It was the "1000" in the pulse def and the fact the X axis starts at 0 that seemed odd.

The 1000 is unnecessary in this case.
It was just a carry-over from the op's sim where he included it for some unknown reason.

The X-axis starts at 0 at the "Time to Start Saving Data" time.

 

The 1000 is unnecessary in this case.
It was just a carry-over from the op's sim where he included it for some unknown reason.

The X-axis starts at 0 at the "Time to Start Saving Data" time.

I believe the 1000 is a reference to the # of pulses. If it is not set at some "high enough" number, and you have a circuit with some level of reactance it wont pulse long enough for your circuit to stabilize. Correct me if i'm wrong. That is why it is included in my original sim.

 

I believe the 1000 is a reference to the # of pulses. If it is not set at some "high enough" number, and you have a circuit with some level of reactance it wont pulse long enough for your circuit to stabilize.

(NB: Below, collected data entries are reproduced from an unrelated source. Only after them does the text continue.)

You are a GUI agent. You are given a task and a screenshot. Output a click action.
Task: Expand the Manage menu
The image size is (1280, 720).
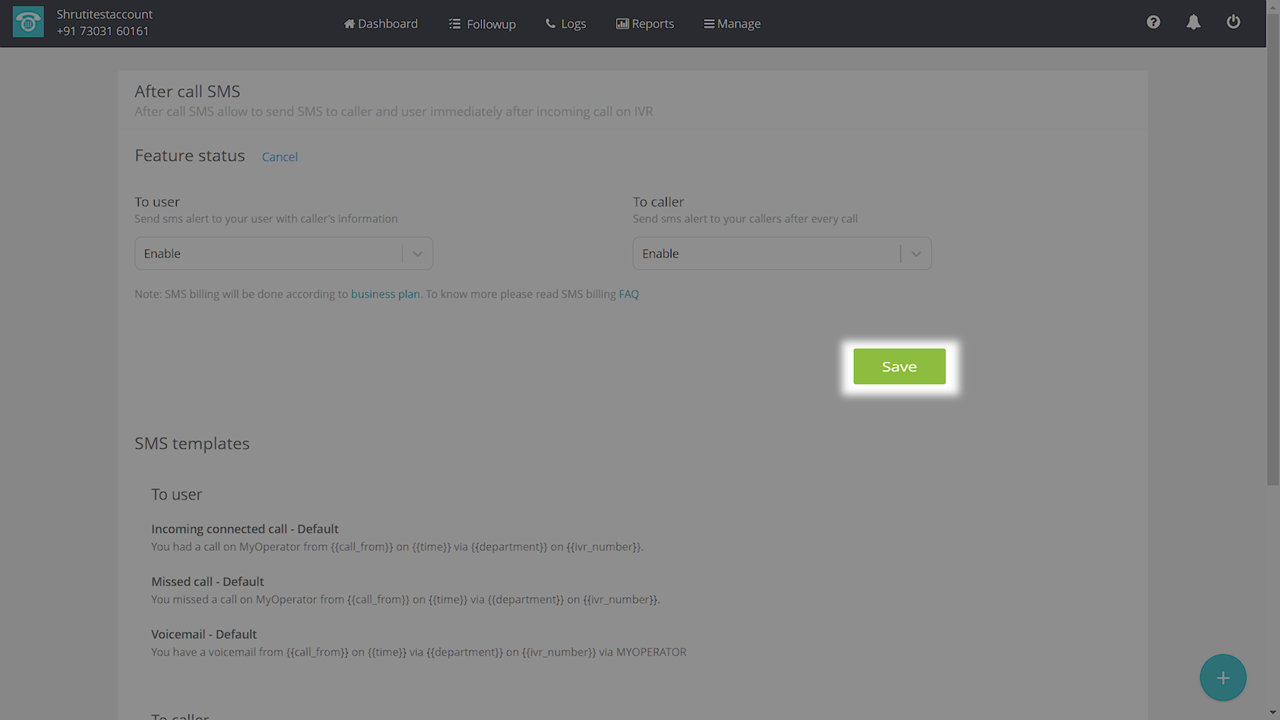732,23
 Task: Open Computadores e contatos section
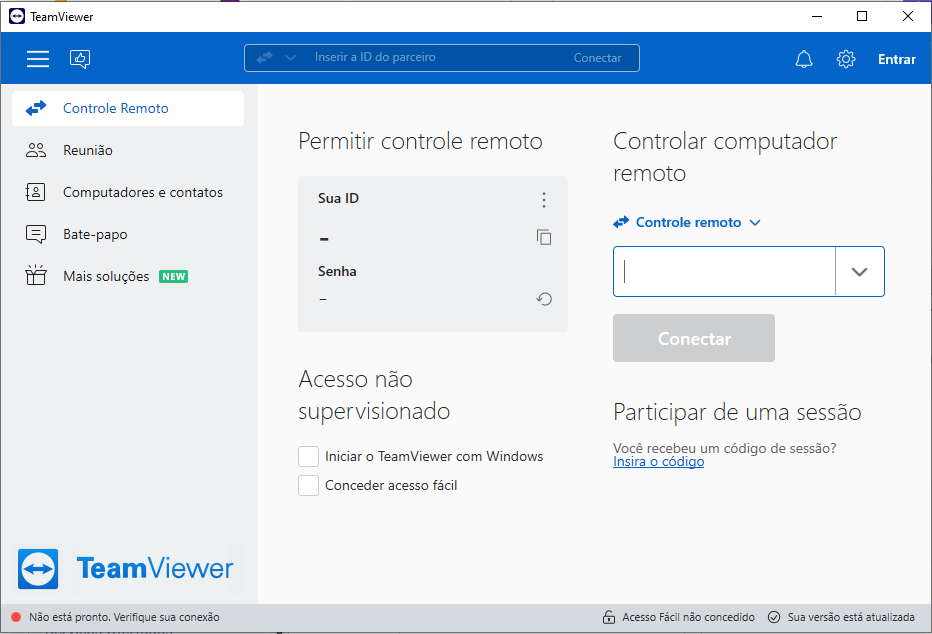click(142, 193)
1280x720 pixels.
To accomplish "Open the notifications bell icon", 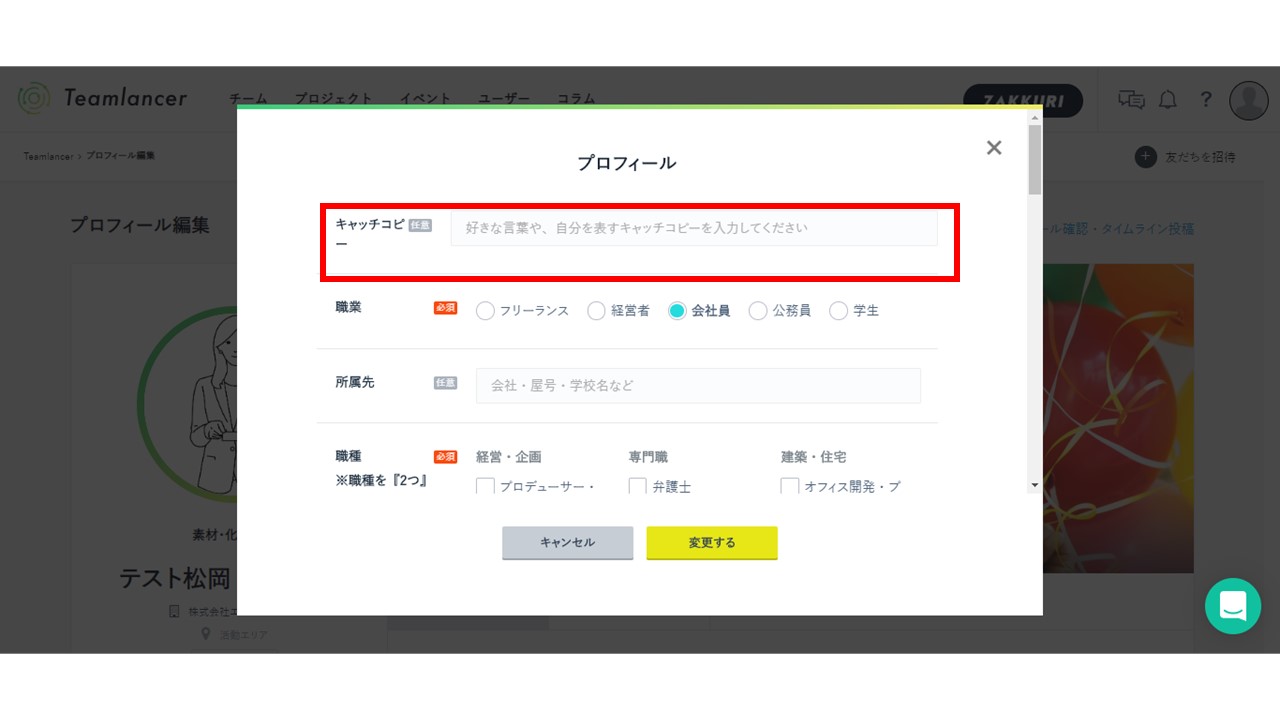I will pyautogui.click(x=1167, y=99).
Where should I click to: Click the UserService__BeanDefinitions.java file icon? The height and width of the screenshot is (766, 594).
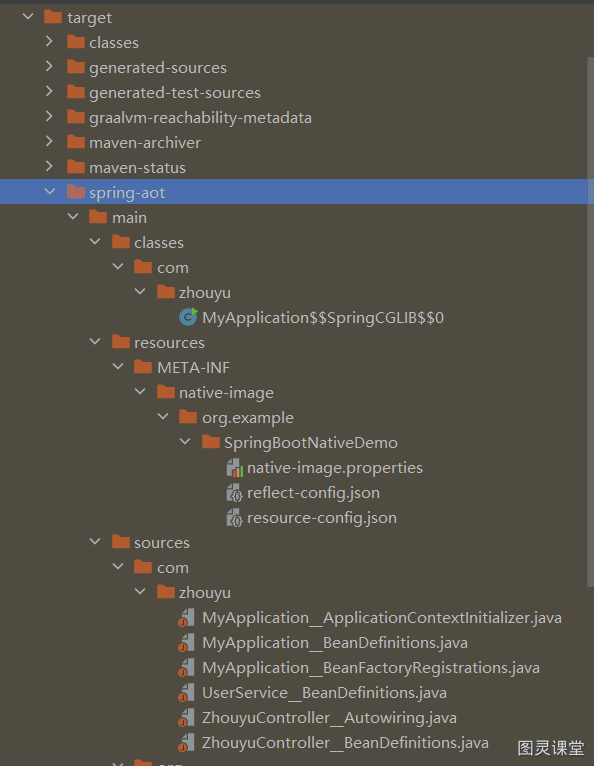(x=186, y=693)
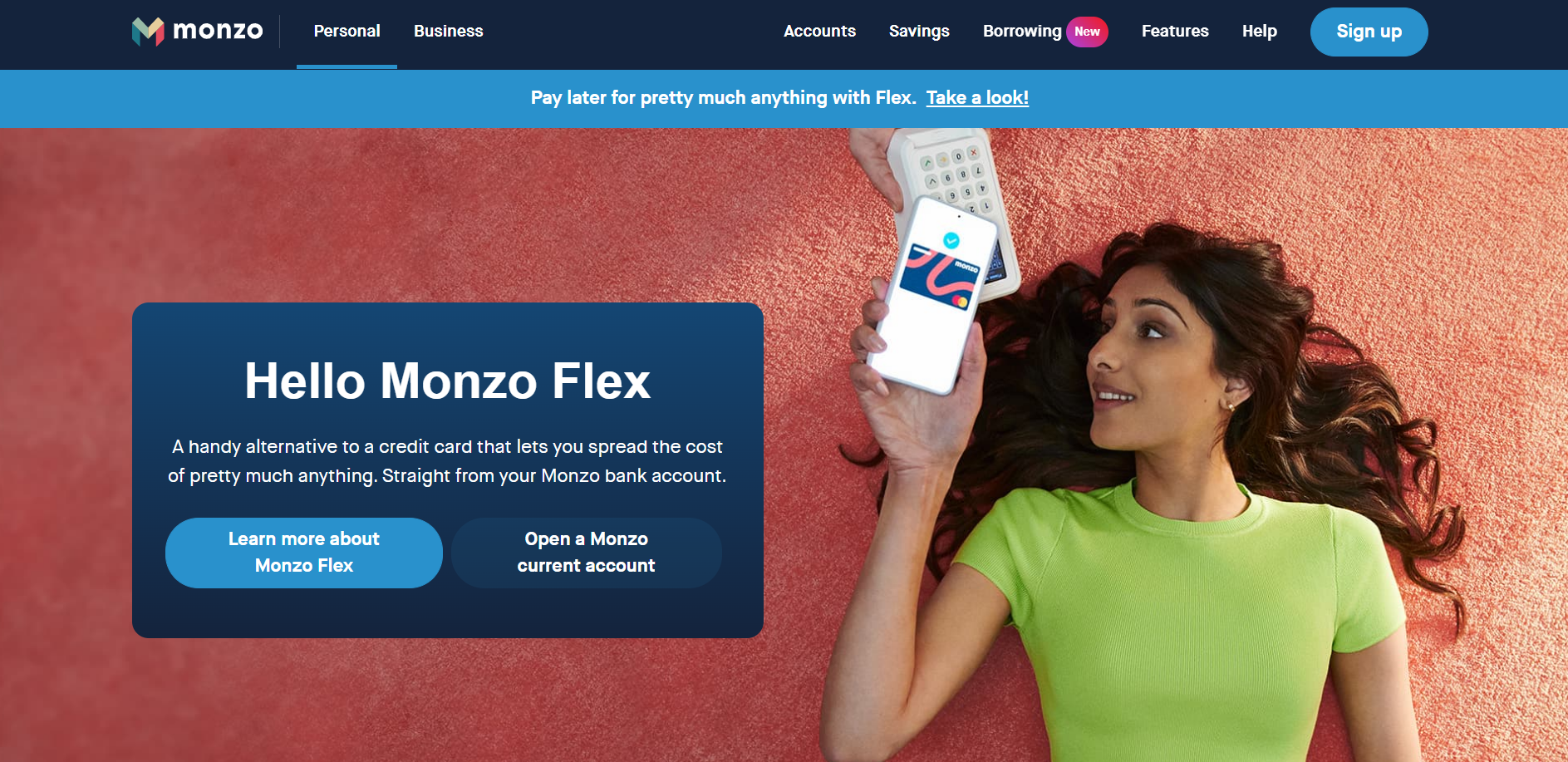1568x762 pixels.
Task: Click the blue checkmark on phone screen
Action: pos(951,240)
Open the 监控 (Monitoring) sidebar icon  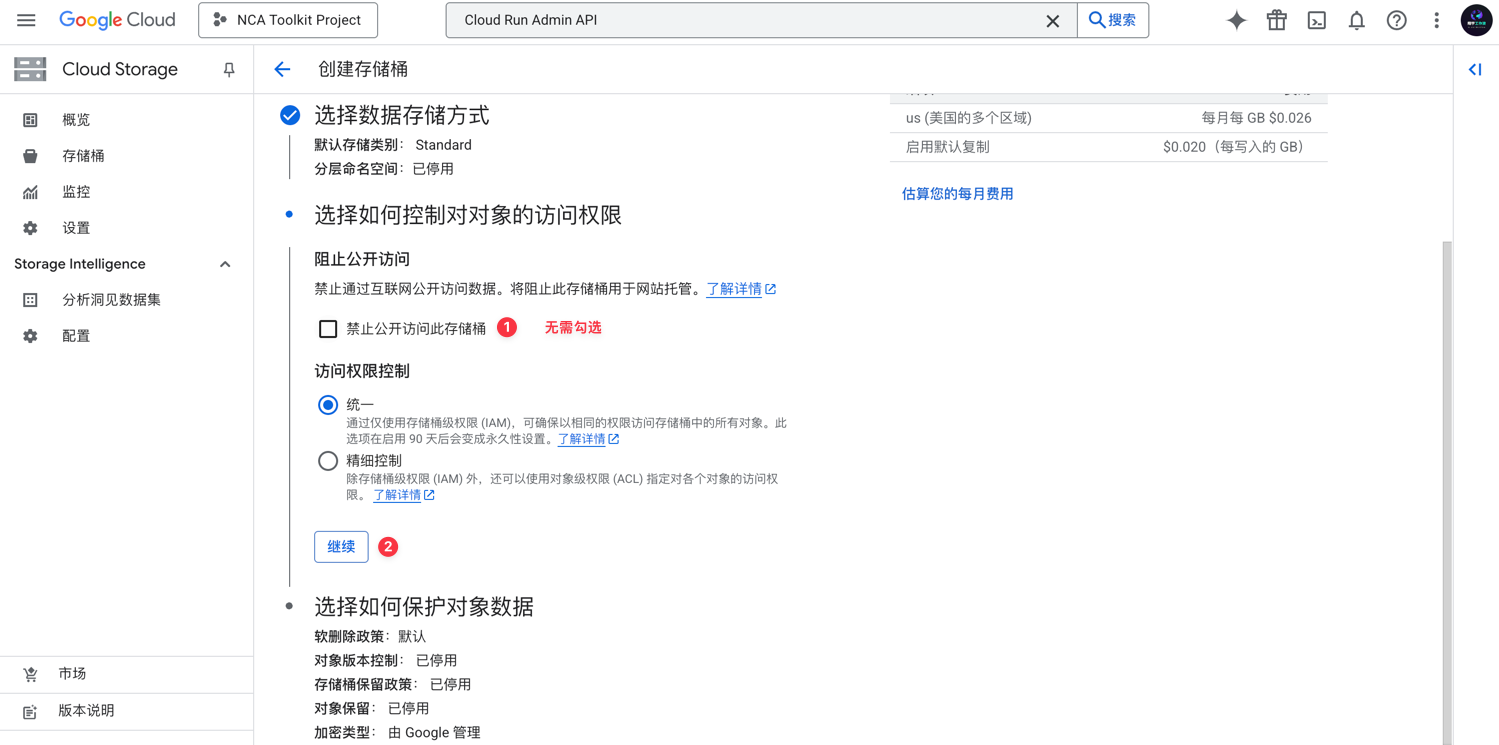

If you leave that value unstated, the pulses will continue indefinitely, to the end of the simulation period.
Thus that value is only needed if you want a specific limit to the number of pulses in your simulation.
I sometimes use it with two sources in series when I want to change the pulse characteristics after a certain number of pulses.
In that case I limit the number of pulses from the first source, and delay the second source until the first source has finished its pulses.

 

So drop your desire to smooth the inductor current (which I see little need for) and just use an RC filter for the current signal, as I simulated in post #32.

The diode in the circuit, D1, is what is allowing the inductor current to keep flowing when the drive current switches off. It greatly improves the motor torque and also reduces the inductive voltage spikes, and it also makes the motor physically quieter. Adding any form of capacitor across the winding of a stepper motor slows the performance a great deal and also reduces the efficiency.